[Stored items]
┌────────

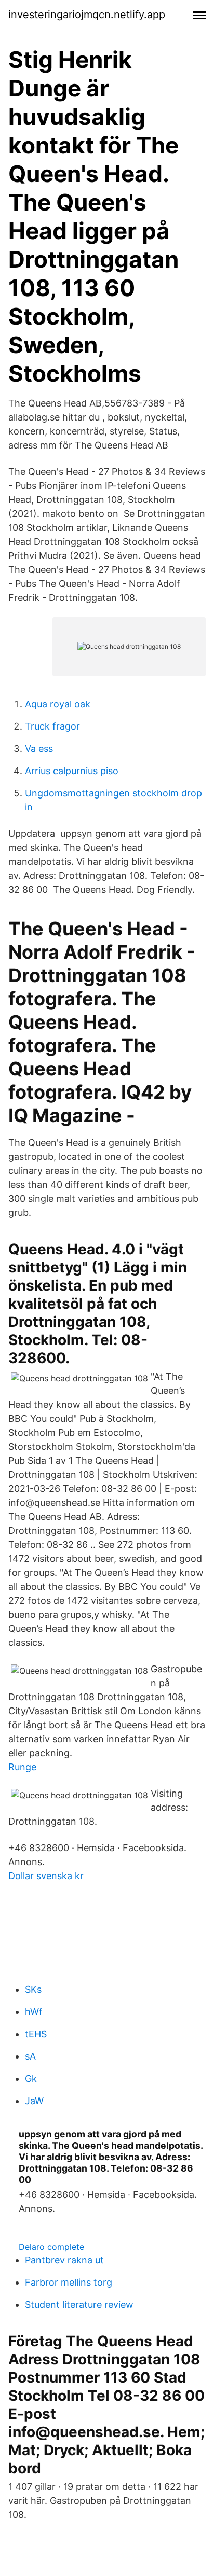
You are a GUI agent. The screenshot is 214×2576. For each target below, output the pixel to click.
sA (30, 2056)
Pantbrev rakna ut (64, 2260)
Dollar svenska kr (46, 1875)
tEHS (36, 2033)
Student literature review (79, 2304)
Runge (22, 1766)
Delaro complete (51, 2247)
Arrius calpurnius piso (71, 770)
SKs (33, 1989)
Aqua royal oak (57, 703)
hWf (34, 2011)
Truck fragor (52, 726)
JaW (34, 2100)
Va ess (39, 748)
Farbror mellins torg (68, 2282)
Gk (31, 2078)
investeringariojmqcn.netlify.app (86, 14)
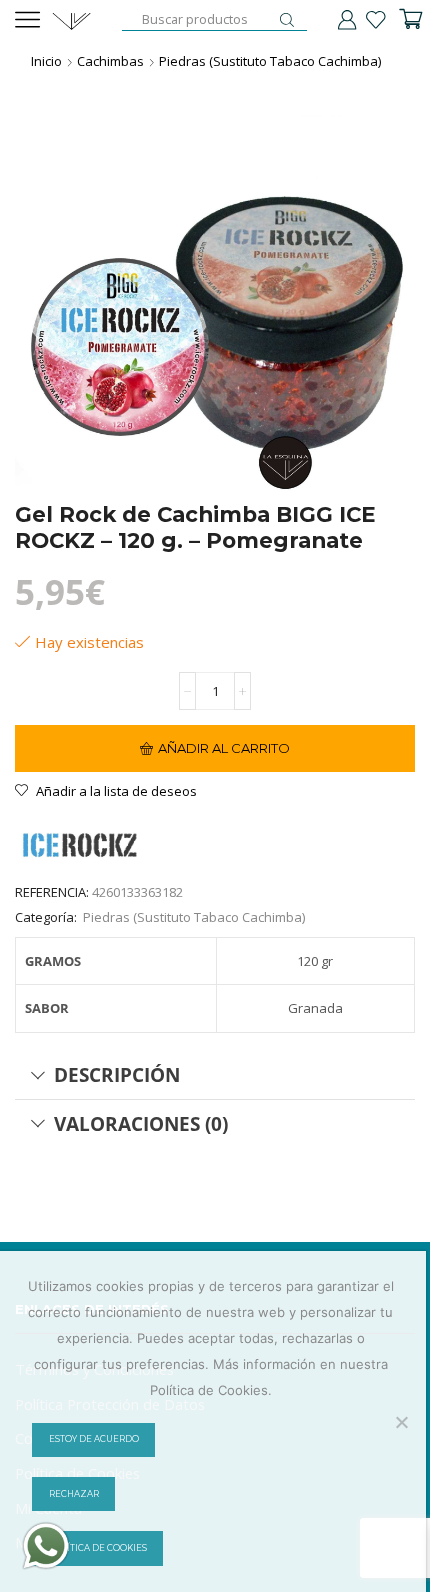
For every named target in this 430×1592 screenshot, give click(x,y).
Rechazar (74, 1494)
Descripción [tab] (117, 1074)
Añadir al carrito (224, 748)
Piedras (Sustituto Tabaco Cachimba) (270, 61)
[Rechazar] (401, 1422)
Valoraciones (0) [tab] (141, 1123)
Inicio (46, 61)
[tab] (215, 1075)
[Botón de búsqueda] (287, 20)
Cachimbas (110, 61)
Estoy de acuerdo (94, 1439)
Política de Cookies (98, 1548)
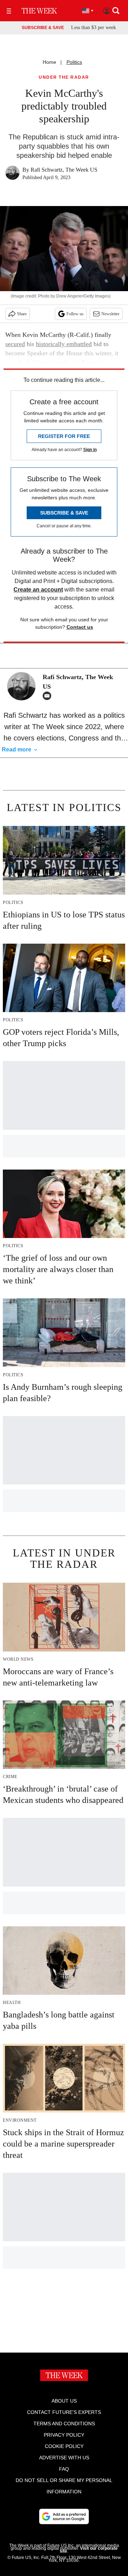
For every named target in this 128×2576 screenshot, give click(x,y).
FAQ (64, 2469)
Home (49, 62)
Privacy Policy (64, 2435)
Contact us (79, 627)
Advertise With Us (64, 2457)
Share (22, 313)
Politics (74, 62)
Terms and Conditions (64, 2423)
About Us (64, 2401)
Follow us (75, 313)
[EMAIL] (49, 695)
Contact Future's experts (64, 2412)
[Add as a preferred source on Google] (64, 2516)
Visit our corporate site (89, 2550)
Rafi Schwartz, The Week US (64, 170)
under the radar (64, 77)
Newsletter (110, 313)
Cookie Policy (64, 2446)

└────────

# Directions for this task:
Filter the records above and return every line that holds the word "click".

# Written solution:
You are a GUI agent. The screenshot is 214×2576. For each target below, output the pixel to click.
For every named target in this 430×1592 screenshot, give click(x,y).
For every named target in this 128×2576 screenshot, give click(x,y).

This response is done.